Provided passage:
There's also a Phobos solution: the above code is equivalent to:

	import std.algorithm : remove;
 	int[] arr = [ ... ];
	arr = arr.remove!deleteThisElement();


> Of course, if you know which *indices* you're going to remove, then you can do even better (by starting your loop at the first index to be deleted).
[...]

Unfortunately, while std.algorithm.remove does provide a way to do this if the number of indices to remove are known beforehand, it doesn't seem to be able to remove a dynamic list of indices. Probably an enhancement request should be filed:

	http://d.puremagic.com/issues

If the number of indices to remove are fixed, though, you can do this:

	import std.algorithm : remove;
 	int[] arr = [ ... ];
	int i1, i2, i3;  // indices to remove
	arr = arr.remove(i1, i2, i3);


T

-- 
It's bad luck to be superstitious. -- YHL
December 21, 2013
On Saturday, 21 December 2013 at 03:22:22 UTC, H. S. Teoh wrote:
> Unfortunately, while std.algorithm.remove does provide a way to do this
> if the number of indices to remove are known beforehand, it doesn't seem
> to be able to remove a dynamic list of indices. Probably an enhancement
> request should be filed:
>
> 	http://d.puremagic.com/issues
>
> If the number of indices to remove are fixed, though, you can do this:
>
> 	import std.algorithm : remove;
>  	int[] arr = [ ... ];
> 	int i1, i2, i3;  // indices to remove
> 	arr = arr.remove(i1, i2, i3);

Yes, this is exactly why I opened this thread initially, I noticed this functionality in .remove() and was native enough to assume there's a shortcut for batch removal with indices unknown in advance :)

Material provided:
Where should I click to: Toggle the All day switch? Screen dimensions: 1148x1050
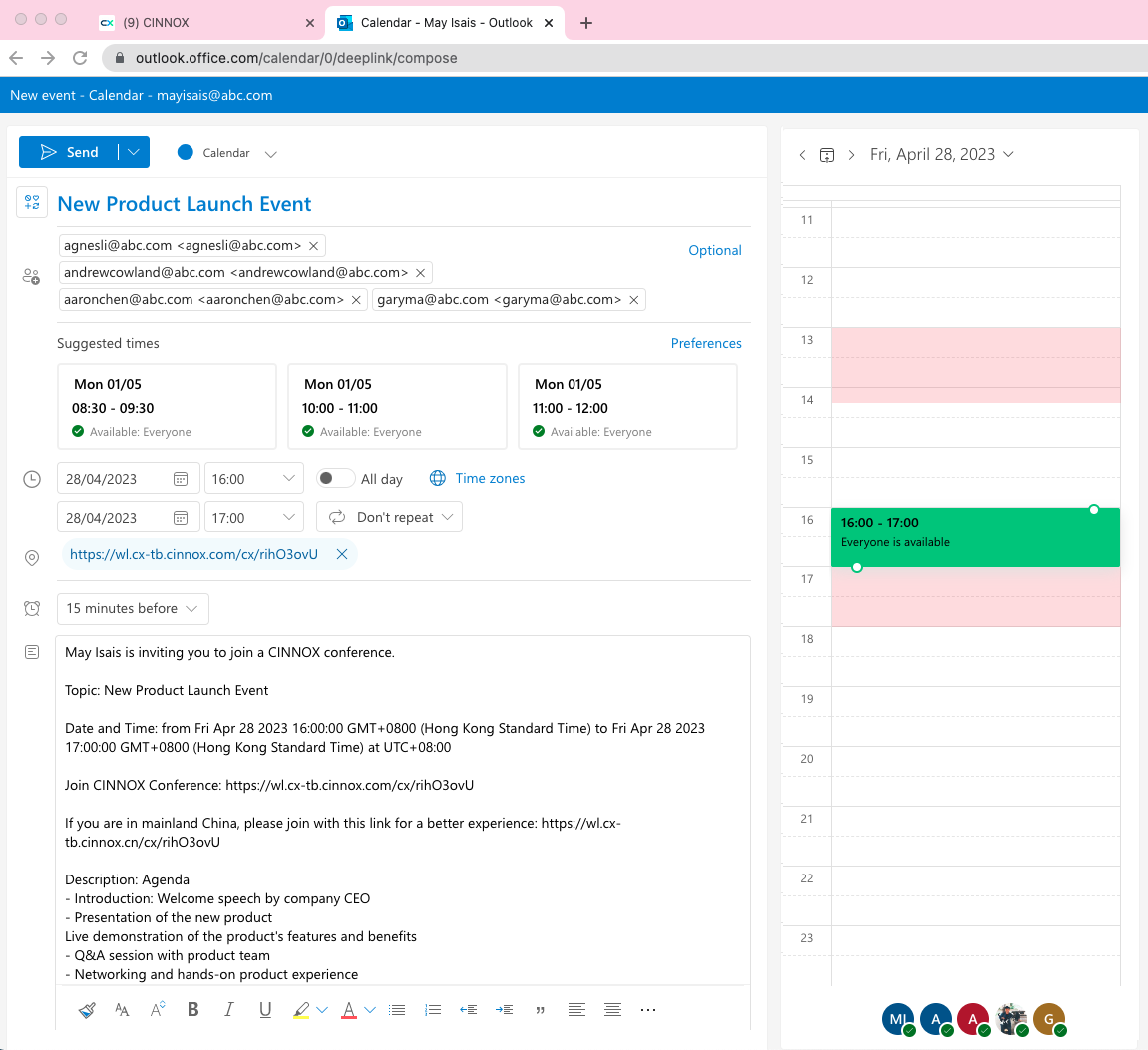click(335, 479)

What is required: Duplicate, word for word, the part of the array-removal discussion above that starts at the words "Yes, this is" and stops after the words "in advance :)".

Response for this exercise:
Yes, this is exactly why I opened this thread initially, I noticed this functionality in .remove() and was native enough to assume there's a shortcut for batch removal with indices unknown in advance :)